RECERR RECAPIKRN	kRecGetSuggestionStr (HPAGE hPage, WCHAR **ppSuggestions, LPLONG pLength)
	Getting suggestions.
RECERR RECAPIKRN	kRecGetFontFaceStr (HPAGE hPage, char **ppFontFaces, LPLONG pLength)
	Getting font faces.
RECERR RECAPIKRN	kRecSetLetters (LETTERSTRENGTH towhere, HPAGE hPage, IMAGEINDEX iiImage, LPCLETTER pLetter, LONG LettersLength)
	Putting a letter buffer onto the input of the `PLUS2W` and `PLUS3W` engines or the selected output converter.
RECERR RECAPIKRN	kRecFreeRecognitionData (HPAGE hPage)
	Freeing recognition data.
LETTER::fontAttrib field elements
Possible values of LETTER::fontAttrib field.
#define	R_NO_ITALIC 0x0001
	Not-Italic character. It is not possible for both `R_ITALIC` and `R_NO_ITALIC` to be set. If both are unset we do not know whether it is Italic or not.
#define	R_ITALIC 0x0002
	Italic character. See also `R_NO_ITALIC`.
#define	R_NO_BOLD 0x0004
	Not-Bold character. It is not possible for both `R_BOLD` and `R_NO_BOLD` to be set.
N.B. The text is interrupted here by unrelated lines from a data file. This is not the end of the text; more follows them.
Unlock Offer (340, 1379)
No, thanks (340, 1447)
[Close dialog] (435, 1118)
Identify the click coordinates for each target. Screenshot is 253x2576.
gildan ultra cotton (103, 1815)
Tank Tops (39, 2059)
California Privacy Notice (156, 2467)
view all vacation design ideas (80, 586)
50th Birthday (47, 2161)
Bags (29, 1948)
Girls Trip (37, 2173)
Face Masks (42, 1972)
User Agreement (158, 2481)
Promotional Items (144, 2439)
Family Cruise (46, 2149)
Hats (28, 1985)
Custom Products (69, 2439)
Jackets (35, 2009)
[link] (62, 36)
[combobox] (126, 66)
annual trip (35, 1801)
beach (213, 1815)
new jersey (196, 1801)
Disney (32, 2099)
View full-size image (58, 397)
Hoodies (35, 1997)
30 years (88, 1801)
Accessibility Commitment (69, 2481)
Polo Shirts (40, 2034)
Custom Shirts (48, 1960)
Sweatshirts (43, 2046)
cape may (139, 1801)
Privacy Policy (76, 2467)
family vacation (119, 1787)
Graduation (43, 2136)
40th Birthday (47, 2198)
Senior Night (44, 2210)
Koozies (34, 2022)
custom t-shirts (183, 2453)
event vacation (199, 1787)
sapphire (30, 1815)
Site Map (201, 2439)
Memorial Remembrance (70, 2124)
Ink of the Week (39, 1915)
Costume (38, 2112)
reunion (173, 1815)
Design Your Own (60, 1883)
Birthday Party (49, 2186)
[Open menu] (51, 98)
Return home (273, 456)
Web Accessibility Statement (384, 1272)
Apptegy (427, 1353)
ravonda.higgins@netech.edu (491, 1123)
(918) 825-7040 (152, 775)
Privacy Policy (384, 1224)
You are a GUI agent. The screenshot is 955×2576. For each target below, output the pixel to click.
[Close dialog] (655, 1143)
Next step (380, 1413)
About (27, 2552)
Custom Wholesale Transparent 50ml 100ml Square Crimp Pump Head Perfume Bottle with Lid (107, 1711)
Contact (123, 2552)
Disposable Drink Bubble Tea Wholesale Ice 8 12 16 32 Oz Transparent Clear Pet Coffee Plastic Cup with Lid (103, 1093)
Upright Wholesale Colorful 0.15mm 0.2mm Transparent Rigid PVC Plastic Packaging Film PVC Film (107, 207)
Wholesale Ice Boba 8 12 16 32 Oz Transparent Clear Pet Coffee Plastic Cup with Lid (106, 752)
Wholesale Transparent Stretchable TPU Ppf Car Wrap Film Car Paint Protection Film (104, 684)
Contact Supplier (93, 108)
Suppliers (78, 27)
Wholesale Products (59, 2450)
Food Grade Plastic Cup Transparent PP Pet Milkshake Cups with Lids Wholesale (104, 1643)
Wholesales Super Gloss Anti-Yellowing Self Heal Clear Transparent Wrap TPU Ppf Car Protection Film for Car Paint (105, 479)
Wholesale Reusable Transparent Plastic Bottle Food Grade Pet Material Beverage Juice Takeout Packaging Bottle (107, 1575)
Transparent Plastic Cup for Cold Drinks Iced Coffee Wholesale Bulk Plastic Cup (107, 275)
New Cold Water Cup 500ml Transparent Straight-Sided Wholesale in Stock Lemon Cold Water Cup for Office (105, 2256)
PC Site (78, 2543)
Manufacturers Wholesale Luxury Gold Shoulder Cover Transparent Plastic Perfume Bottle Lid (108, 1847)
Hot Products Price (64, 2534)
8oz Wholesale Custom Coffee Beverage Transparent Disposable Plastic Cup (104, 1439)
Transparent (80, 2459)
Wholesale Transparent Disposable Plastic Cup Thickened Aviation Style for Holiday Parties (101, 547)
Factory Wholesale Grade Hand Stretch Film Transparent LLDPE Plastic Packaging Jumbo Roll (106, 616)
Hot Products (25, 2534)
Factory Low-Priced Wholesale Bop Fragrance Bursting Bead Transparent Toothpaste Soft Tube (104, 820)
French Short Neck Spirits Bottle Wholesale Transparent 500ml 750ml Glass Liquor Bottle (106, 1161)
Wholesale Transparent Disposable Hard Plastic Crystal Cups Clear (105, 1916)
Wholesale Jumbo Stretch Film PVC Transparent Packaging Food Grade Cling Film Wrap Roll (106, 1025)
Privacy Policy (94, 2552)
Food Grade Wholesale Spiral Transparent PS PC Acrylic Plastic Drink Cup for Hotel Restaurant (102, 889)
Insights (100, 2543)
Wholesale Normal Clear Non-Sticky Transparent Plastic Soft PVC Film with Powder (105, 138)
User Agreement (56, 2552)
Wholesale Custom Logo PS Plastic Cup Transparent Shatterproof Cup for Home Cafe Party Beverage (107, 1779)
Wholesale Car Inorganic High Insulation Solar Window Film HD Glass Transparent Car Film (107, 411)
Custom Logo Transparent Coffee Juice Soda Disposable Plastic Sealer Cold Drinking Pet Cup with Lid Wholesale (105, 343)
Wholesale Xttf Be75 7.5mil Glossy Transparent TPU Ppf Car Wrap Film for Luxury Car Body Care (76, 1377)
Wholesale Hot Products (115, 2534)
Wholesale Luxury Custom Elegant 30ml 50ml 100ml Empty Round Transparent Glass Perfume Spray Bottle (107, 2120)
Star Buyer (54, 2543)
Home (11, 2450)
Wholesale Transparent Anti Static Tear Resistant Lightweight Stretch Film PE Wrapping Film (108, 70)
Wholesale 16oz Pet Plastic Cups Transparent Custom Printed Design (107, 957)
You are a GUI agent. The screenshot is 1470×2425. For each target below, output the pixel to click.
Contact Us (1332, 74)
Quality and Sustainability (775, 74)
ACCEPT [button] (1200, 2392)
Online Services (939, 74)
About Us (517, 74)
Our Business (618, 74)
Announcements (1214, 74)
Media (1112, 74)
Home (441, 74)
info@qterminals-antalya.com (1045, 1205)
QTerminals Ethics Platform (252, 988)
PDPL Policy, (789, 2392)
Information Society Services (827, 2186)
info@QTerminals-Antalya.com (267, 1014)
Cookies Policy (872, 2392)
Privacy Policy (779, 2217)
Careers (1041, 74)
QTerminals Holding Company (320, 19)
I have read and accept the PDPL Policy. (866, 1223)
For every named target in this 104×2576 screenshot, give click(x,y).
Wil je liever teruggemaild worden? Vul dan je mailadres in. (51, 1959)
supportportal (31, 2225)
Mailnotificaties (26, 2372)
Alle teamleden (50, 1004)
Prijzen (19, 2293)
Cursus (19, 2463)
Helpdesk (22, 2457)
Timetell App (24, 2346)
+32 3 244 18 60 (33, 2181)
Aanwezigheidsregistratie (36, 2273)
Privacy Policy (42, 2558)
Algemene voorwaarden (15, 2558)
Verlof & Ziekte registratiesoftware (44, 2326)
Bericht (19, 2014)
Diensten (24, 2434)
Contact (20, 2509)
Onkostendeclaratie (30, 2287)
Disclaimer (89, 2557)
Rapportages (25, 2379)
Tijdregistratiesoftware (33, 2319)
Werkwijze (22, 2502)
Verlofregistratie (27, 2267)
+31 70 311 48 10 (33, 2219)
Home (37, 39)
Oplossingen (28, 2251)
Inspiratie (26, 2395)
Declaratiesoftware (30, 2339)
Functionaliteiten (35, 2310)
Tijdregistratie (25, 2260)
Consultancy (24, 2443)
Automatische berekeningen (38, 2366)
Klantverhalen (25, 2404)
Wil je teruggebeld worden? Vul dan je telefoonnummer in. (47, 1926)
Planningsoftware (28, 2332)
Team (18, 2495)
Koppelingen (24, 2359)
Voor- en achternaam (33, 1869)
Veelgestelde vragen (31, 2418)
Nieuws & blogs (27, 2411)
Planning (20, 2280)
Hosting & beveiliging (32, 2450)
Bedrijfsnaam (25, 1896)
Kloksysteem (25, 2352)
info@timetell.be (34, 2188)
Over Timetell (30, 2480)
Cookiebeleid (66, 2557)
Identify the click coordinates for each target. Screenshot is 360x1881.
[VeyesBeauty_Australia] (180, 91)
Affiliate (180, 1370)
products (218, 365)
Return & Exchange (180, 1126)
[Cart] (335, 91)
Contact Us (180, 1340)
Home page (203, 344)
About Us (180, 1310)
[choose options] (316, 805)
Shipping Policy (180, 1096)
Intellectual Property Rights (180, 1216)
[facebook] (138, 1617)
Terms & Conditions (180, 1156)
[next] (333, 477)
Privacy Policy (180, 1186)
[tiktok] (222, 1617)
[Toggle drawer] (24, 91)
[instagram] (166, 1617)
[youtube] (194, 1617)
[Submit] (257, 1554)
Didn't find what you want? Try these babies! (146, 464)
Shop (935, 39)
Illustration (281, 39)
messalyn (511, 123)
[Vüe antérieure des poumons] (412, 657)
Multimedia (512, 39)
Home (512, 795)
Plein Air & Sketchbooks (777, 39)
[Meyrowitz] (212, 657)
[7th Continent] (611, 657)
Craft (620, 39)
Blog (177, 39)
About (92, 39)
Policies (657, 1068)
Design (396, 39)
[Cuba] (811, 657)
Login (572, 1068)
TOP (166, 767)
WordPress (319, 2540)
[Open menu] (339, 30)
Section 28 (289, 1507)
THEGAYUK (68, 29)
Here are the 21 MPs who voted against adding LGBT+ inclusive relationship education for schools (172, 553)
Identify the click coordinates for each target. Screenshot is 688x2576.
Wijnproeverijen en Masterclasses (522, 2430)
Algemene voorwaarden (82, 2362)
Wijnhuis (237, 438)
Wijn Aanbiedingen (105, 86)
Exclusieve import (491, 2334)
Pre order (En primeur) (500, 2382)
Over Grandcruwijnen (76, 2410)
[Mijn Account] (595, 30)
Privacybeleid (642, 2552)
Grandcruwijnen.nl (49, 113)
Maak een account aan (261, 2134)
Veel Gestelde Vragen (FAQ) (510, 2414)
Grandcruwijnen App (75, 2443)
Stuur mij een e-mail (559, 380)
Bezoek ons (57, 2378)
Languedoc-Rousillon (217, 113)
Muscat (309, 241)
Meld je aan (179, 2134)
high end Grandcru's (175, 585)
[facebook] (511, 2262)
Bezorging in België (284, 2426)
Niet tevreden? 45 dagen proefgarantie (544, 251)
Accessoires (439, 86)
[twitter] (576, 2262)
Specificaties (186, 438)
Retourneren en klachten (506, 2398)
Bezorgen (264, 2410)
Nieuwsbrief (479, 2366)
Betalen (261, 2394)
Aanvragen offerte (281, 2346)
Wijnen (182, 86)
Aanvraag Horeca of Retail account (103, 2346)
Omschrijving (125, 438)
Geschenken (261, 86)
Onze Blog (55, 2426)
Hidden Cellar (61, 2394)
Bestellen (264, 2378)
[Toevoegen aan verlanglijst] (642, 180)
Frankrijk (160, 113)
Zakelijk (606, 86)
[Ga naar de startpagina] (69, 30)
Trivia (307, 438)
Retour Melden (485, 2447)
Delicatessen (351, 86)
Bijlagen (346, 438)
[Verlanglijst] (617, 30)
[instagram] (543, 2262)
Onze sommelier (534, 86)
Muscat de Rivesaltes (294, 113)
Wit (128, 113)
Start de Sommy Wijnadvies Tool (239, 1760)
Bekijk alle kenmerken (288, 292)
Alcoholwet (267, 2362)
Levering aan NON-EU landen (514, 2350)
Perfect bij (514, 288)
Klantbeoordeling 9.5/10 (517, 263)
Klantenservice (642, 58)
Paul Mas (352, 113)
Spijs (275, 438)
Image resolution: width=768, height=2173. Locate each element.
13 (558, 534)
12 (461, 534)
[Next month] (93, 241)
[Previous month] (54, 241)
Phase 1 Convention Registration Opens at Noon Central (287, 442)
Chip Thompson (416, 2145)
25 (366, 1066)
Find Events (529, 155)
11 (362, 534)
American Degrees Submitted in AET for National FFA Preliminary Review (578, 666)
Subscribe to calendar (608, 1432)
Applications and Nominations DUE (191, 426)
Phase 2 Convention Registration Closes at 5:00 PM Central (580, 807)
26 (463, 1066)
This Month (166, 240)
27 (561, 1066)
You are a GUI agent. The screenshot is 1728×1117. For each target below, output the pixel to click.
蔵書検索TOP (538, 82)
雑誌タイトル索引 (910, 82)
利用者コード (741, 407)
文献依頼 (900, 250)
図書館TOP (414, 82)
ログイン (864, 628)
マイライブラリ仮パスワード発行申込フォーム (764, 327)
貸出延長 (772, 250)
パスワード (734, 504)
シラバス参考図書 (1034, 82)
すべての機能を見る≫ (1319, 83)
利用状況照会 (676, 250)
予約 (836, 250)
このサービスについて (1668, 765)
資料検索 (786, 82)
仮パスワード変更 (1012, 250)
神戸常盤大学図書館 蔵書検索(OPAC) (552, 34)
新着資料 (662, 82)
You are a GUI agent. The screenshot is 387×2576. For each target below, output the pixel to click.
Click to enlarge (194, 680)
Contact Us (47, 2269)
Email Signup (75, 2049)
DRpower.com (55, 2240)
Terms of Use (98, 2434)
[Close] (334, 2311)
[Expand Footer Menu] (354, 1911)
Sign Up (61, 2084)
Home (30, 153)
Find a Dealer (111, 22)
If both are unset we do not know whether it is Bold or not.
#define	R_BOLD 0x0008
	Bold character. See also `R_NO_BOLD`.
#define	R_SANSSERIF 0x0010
	Sans Serif character. It is not possible for both `R_SANSSERIF` and `R_SERIF` to be set. If both are unset we do not know whether it is Serif or not.
#define	R_SERIF 0x0020
	Serif character. See also `R_SANSSERIF`.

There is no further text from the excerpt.